TRA seeks to raise worker skill level

The Thai Restaurant Association (TRA) plans to work with food processing companies and educational institutes to produce skilled labour and serve the growing Thai food industry.

Taniwan: Growth drive continues

President Taniwan Koonmongkol said the TRA is working on short training curricula specifically for the Thai food industry in collaboration with major food processors and public and private universities.

The association has already formed a small working group and is conducting Thai food seminars about the labour shortage in the industry.

Speaking at last week's Food and Hotel Thailand 2018 forum, Mrs Taniwan said the Thai food market will continue to grow because of high consumption among Thais and more than 30 million foreign tourists.

Many Thai food operators, however, are either small shops or big restaurants facing shortages of skilled workers because many of them hire foreign workers who may not prefer to eat Thai food.

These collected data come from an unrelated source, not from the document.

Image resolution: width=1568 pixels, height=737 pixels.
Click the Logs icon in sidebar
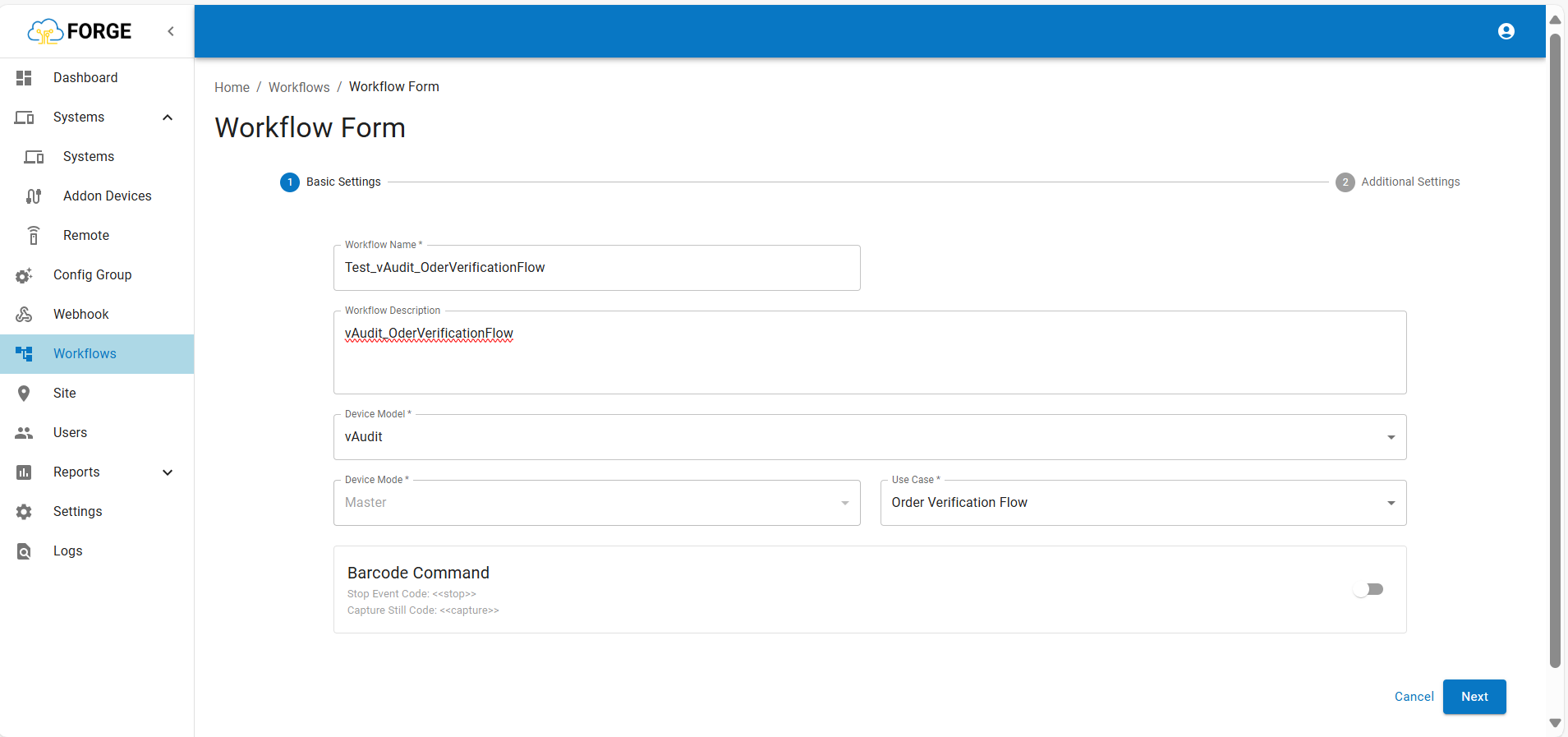24,551
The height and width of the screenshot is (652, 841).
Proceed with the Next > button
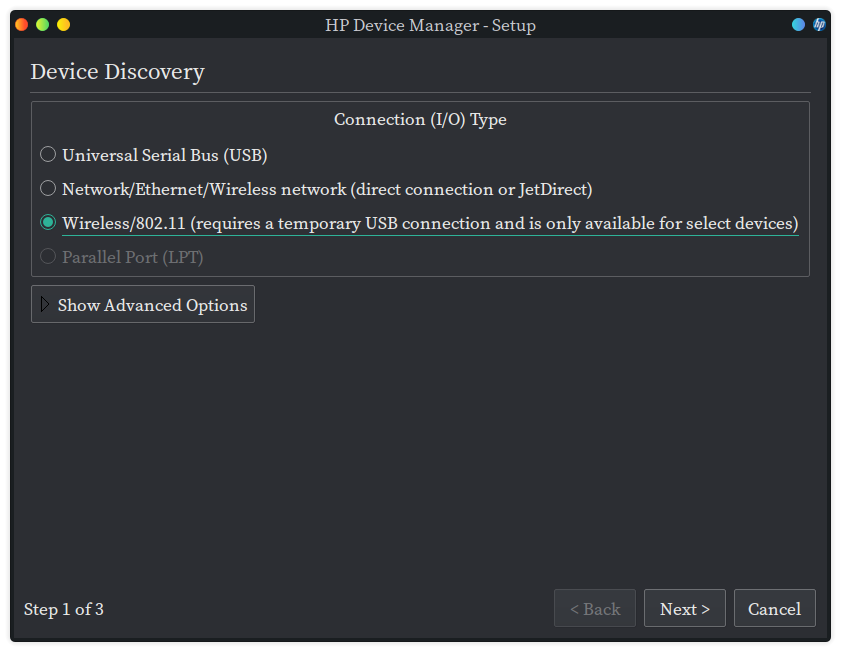[x=685, y=609]
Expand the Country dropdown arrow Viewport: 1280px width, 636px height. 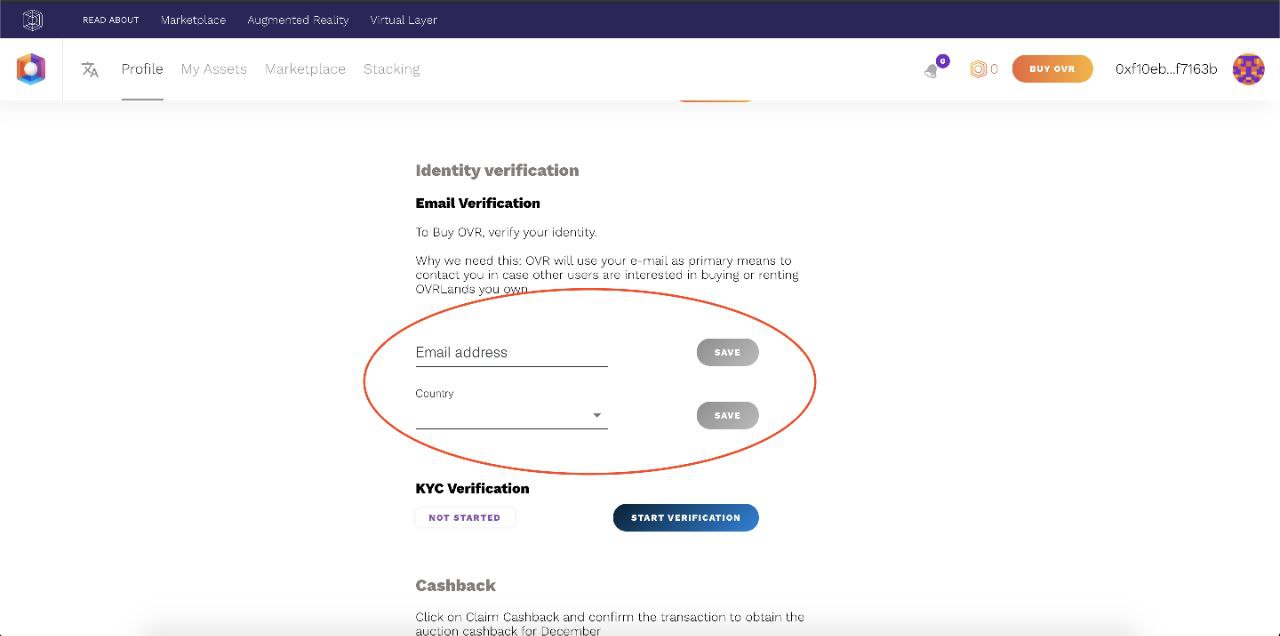pos(597,415)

Based on the figures of the association, there are more than 10 million workers in the food industry, 30% of whom are foreigners.

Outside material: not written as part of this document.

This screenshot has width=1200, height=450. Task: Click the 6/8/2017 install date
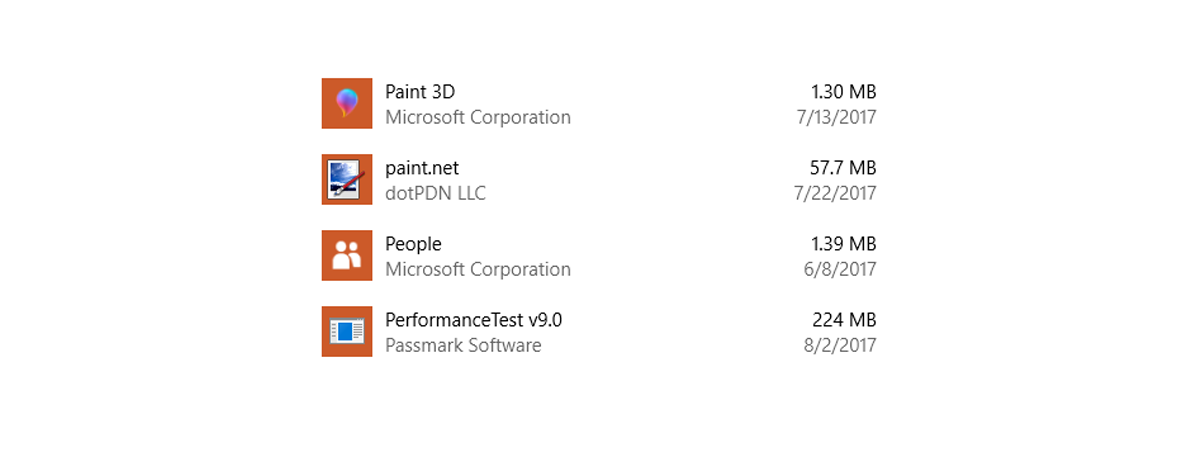(840, 269)
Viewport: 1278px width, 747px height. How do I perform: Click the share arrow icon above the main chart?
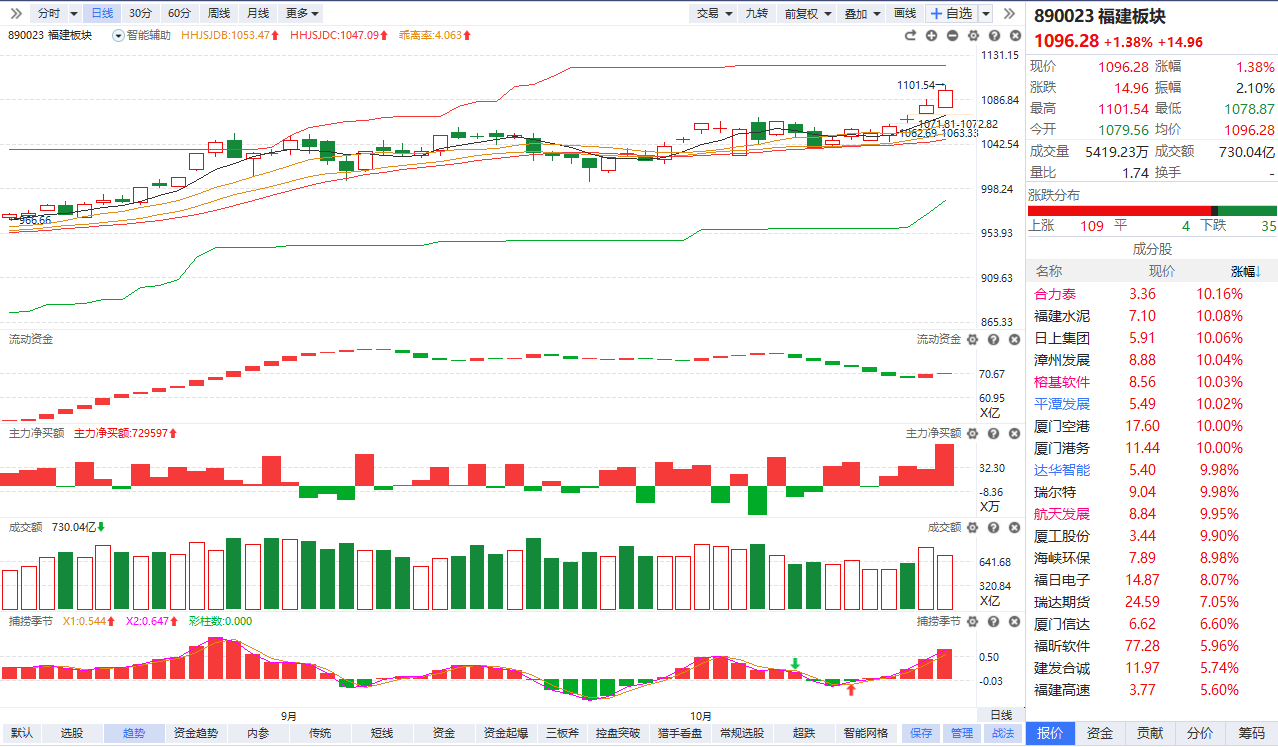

"Foreign workers are allowed to work in the food and drinks segment, but their certifications do not allow them to serve customers as cashiers, waiters or waitresses," Mrs Taniwan said.

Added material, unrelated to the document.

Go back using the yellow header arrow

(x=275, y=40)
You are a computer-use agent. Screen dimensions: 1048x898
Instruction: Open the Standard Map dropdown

She said the project is also aimed at encouraging Thais with comprehensive skills to work in the food business.

In addition, the TRA wants to enhance overall food standards.

The TRA and its alliances plan to launch the first training project this year, with an eye towards skilled workers beginning work early next year.

The association will initially focus on Bangkok before extending the training programme to other major tourist cities.

Kitti Pornsiwakit, president of the Association of Thai Tourism Marketing (ATTM), said food operators in the digital era are facing a tough market because of generational changes, technological shifts and evolving consumer behaviour.

To deal with these obstacles, the ATTM is urging food operators to adopt business strategies that put consumers' needs first.

One key marketing tool is going online, as many customers prefer fast service. At the same time, operators should focus on attractive and catchy materials to lure customers through multiple online channels.

Justin Pau, general manager of UBM Asia Thailand, the organiser of Food and Hotel Thailand, said the tourism industry is strong, as seen by the increasing number of local and foreign tourists.

While the food and hospitality industry is expanding to meet growing demand, businesses also need to develop and expand to take advantage of opportunities, he said.

In the first half of this year, 19.44 million foreign tourists visited Thailand, a 12% increase compared with the same period last year.

Chinese tourists remained the largest group with a 26% growth rate, reaching 5.9 million in the first half.